The raw data file that serves as input is 2021-04.csv, which reflects the 2021-04 vintage of FRED-MD and is available under that name from https://research.stlouisfed.org/econ/mccracken/fred-databases/.

The script generate_freddata.m selects the appropriate contents of 2021-04.csv and prepares an output file called fredMD16-2021-04.csv that contains the 16-variable data inputs (after all necessary transformations) as described in Table 1 of the paper. The script also prepares LaTeX output to produce Table 1 of the paper.

The supplementary appendix also contains an alternative specification of our VAR models using variables in levels rather than differences. To prepare data for this specification, use generate_freddataLEVELS.m which generates fredMD16levels-2021-04.csv.

Copies of fredMD16-2021-04.csv and fredMD16levels-2021-04.csv have been stored in the main folder of this repository for further use as described below. (In case of data updates, these copies are not created automatically but must be made manually by the user.)

Plots of the transformed input data, as shown in Section I of the supplementary appendix, are produced by calling chartData16.m contained in the main folder of this repository.

To estimate models

• To execute individual models for a given sample, use doVAR.m and select the desired model by setting the variable modeltype in the preamble to the script.

• To launch out-of-sample runs for a given model, consider scripts called goXXX.m, where XXX refers to one of the model labels listed above.

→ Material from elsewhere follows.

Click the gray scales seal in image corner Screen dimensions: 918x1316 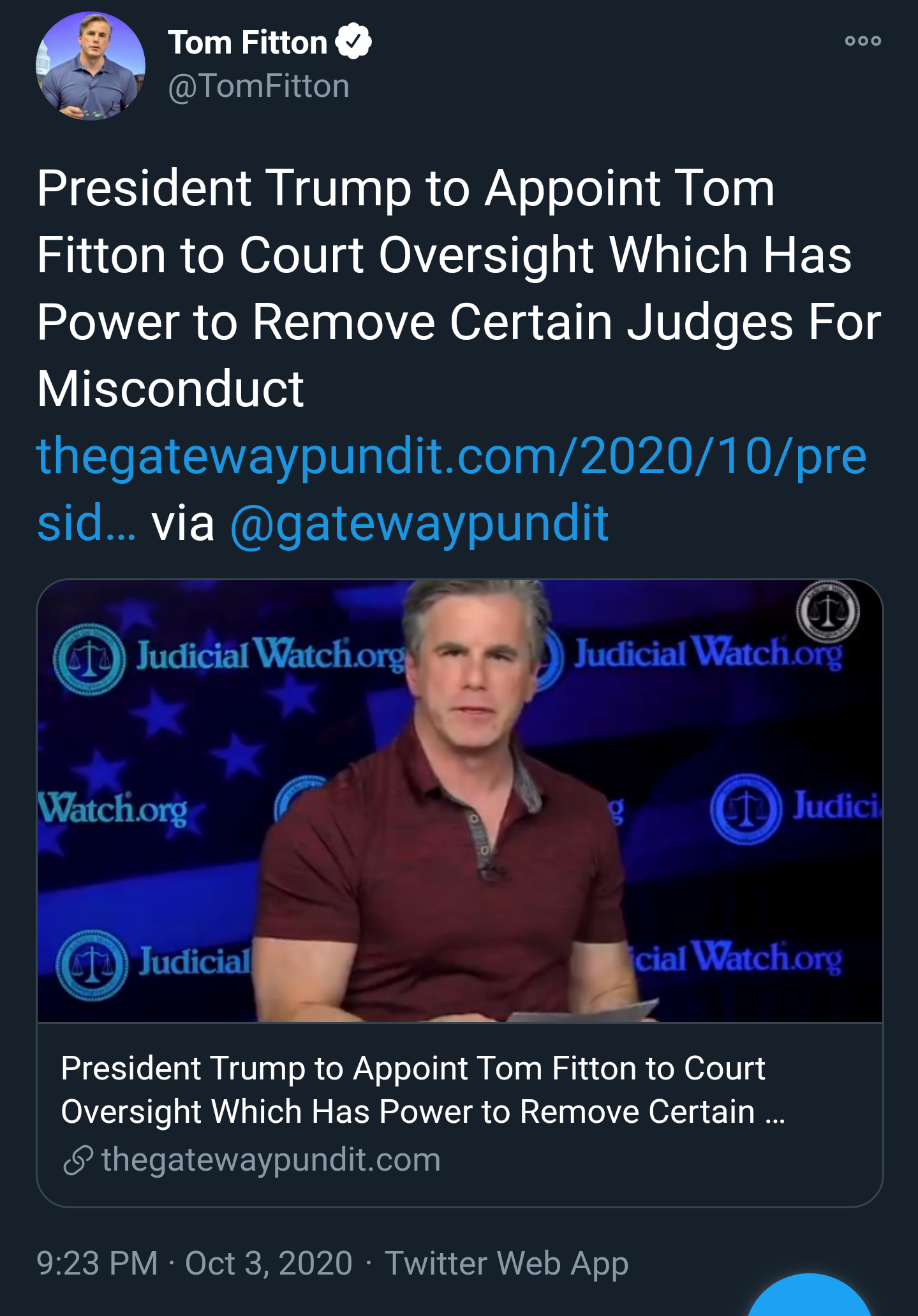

After computing the out-of-sample runs each of these goXXX.m scripts stores results for further post-processing in a AAA-BBB-p12.mat file where AAA reflects the name of the input data file (default: fredMD16-2021-4) and BBB refers to the model name and additional estimation options. By default, these mat files are stored in the current folder, but the user can also chose to move these manually to a different location. Based on these mat files, figures and tables for the paper can be created as described further below. Each of these driver files calls MCMC sampling routines named mcmcXXX.m where XXX corresponds to the model labels listed above.

• To use data files other than fredMD16-2021-04.csv as input for estimation, edit the variables datalabel that is set in the preamble of each Matlab script to point to the name of the data file to be used.

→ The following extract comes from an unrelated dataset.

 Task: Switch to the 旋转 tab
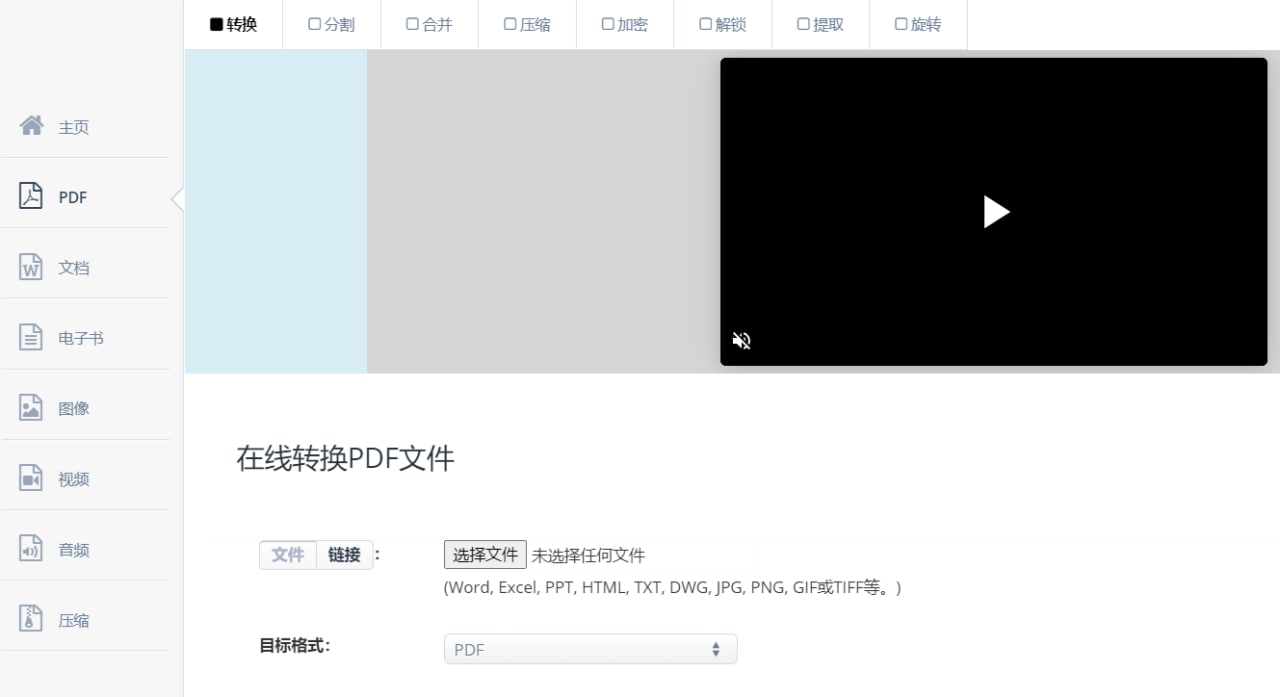tap(918, 24)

• The main directory contains a bash script gobatch.sh that can be used to launch a sequence of multiple Matlab scripts from the shell. The Matlab scripts are executed in sequence and in separate Matlab sessions. Each Matlab session opens a parallel pool. For example, the shell command sh gobatch.sh goVARSV.m goVARSVO.m will launch a command line session of Matlab, start a parallel pool, and then execute goVARSV.m; once goVARSV.m has been executed, the Matlab sessions closes, a new one is reopened for execution of goVARSVO.m. (The shell script supports as many command line arguments as supported by bash and has been written for use on macOS and Linux.) Alternatively, Matlab scripts can, of course, also be called interactively on the Matlab GUI’s command line.

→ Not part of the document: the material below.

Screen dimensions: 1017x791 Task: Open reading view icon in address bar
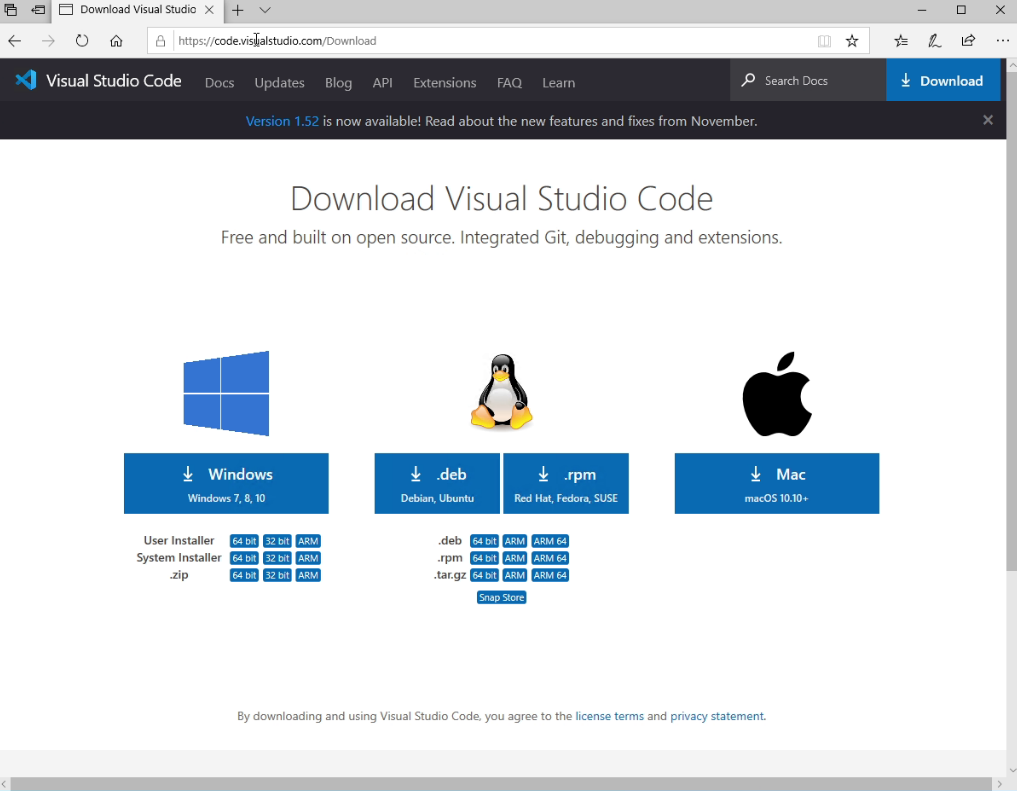click(824, 41)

To generate figures and tables

Below we describe various scripts that generate figures and tables from previously stored model estimates (obtained from calls to the various goVARXXX.m routines described above). The preamble to each of these scripts specifies a variable resultsdir that is expected to point to a directory containing the mat files containing those estimation results.

Specifically:

• To collect predictive scores as compiled in Table 2, use oosMVlogscores.m (oosMVlogscoresLevels.m and oosMVlogscoresSVar1 produce corresponding tables for VAR specifications in levels and AR(1) processes for SV, respectively, as shown in the supplementary appendix).

• To report relative RMSE and CRPS, as in Table 3, call oosEvaluationTables.m (and oosEvaluationTablesSVAR1.m for the case of SV-AR(1) models as reported in the supplementary appendix).

• To produce the panels of Figure 1 (and additional output for other variables) use compareSVOt.m.

• Figure 2 is produced by compareSVpaths.m.

• The panels of Figures 3 and 4 are obtained from plotPredictiveDensitiesPaper2021.m. To obtain additional results for other variables (than those shown in the paper), set the variable doFullYlist to true in the preamble of the script.